“Why so?”
Our footsteps echoed along the quiet street. “Because the hasty stroke oft goes amiss. They were disturbed in the act and left the bill at the scene. There's also Williams—I suspect he was carried off.”
“Why would they do that?”
“Either because they were disturbed or because they desired a plaything and a source of food. Possibly for all those reasons. Williams may still be alive so we must hurry, but we must also remember the higher stakes here. There is something beneath all this, John, something that links the attacks on our people with Peregrine and the asylum inmates. My gut tells me we're heading into deep and choppy waters—we'd better be sure we can float.”
We strode along the dark cobbled streets in silence. I chose not to tell my companion that I’d never learned to swim.
The White Rose was a small and shabby theatre. It had been a favourite of the acting greats in previous decades—the sort of bijou place that made them feel like they were still in touch with their audience—but had since fallen into disrepair and dishonour. It had been rescued from demolition by an anonymous benefactor who'd begun putting on productions of Shakespeare. According to The Times, this had not gone down well with the locals who generally preferred melodrama over culture, but attendances were, overall, on the up.
“There's a performance starting in an hour,” Grimes said, pointing up at the noticeboard outside, “so we have a little time to poke around. Come on.”
I followed Grimes along a small alley that ran beside the theatre. Droplets of mist fizzed around the small light above a door that had once been green but was now covered with peeling remnants of many colours.
Grimes looked left and right before turning the handle and going inside. I gave my pocket a tap and felt the reassuring heft of the revolver before pulling the door quietly closed behind me. How much my life had changed in the few days since I'd rescued Grimes? It was almost as if I'd had two existences—Before Grimes and After—and it seemed that the new John Makepeace thought nothing of breaking and entering. Or perhaps this John's perspective had altered after experiencing so much horror and fear in so short a time.

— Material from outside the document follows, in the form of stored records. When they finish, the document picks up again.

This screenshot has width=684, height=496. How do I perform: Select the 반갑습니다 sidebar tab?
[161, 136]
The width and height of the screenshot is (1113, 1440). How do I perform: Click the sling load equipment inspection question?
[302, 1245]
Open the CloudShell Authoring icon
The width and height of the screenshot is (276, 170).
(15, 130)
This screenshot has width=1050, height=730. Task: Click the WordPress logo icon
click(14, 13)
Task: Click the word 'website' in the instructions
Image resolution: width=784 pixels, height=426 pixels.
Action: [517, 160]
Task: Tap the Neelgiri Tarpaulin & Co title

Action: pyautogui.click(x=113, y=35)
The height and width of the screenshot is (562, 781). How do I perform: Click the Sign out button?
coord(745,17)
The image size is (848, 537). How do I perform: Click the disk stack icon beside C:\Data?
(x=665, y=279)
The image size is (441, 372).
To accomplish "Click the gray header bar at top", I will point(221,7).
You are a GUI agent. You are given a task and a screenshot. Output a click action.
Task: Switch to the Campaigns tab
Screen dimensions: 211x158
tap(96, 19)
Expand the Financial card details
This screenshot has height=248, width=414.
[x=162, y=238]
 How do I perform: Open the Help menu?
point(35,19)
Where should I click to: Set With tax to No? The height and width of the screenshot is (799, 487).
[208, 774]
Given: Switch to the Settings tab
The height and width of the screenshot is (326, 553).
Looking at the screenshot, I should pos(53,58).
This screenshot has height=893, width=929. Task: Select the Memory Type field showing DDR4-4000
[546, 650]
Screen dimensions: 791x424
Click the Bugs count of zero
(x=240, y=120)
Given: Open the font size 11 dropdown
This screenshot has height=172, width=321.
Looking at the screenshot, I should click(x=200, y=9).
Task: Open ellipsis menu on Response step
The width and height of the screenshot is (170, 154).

I could see Grimes' back as it turned a corner, so I hurried along the narrow corridor to catch up. I'd never been behind the scenes in a theatre before, but I couldn't imagine the dank odour and mouldy walls here were typical of the species. This place reeked of age and neglect.
Grimes stopped suddenly and put his finger to his lips then thumbed at a closed door. The word “cast” had been stencilled roughly onto the formerly white paint and I could hear a murmuring from inside.
He raised two fingers, though I could tell easily enough that there were only a couple of voices. I couldn't hear what was being said, but it seemed to me, in tone at least, to be just the sort of trivial conversation two people might have. Then one voice became louder and Grimes pushed me back to the corner we'd just turned as the door opened.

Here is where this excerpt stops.